**RECORD EXCERPTS**
───
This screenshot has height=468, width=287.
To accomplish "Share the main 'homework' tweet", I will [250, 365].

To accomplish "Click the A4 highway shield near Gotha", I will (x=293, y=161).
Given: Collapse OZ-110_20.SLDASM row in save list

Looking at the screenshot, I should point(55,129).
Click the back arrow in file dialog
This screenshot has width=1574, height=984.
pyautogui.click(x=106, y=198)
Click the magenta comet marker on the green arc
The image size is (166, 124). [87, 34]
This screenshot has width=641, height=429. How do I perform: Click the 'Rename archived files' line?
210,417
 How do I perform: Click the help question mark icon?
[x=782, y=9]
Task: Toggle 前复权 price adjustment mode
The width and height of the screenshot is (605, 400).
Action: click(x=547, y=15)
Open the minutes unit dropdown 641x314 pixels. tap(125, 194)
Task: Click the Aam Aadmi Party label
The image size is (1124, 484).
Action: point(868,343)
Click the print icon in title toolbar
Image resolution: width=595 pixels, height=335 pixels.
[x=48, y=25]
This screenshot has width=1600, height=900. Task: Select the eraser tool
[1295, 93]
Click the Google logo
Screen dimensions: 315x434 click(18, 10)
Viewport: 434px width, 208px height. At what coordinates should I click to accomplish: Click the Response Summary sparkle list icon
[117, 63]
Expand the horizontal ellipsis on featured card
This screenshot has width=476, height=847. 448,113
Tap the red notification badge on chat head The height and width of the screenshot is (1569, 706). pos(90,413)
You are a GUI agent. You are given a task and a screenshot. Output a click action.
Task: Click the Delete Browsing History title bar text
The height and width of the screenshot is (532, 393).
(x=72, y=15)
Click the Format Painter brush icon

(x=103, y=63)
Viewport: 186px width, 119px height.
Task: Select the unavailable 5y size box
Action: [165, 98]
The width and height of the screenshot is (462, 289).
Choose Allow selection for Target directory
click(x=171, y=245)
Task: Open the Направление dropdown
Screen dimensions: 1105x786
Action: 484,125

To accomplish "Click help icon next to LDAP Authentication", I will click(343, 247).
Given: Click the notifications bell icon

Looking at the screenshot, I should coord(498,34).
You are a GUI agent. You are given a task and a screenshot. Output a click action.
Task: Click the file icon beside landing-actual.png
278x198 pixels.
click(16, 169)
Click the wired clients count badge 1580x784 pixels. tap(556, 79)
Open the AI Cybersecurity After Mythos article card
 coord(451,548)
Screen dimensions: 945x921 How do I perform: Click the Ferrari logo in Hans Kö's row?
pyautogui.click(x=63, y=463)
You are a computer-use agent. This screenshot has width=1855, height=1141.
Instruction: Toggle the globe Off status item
───
Reproduce the items verbatim from their very first line up to and including the line containing "pyautogui.click(x=106, y=198)".

**FINISHED ANSWER**
This screenshot has height=468, width=287.
To accomplish "Share the main 'homework' tweet", I will [250, 365].

To accomplish "Click the A4 highway shield near Gotha", I will (x=293, y=161).
Given: Collapse OZ-110_20.SLDASM row in save list

Looking at the screenshot, I should point(55,129).
Click the back arrow in file dialog
This screenshot has width=1574, height=984.
pyautogui.click(x=106, y=198)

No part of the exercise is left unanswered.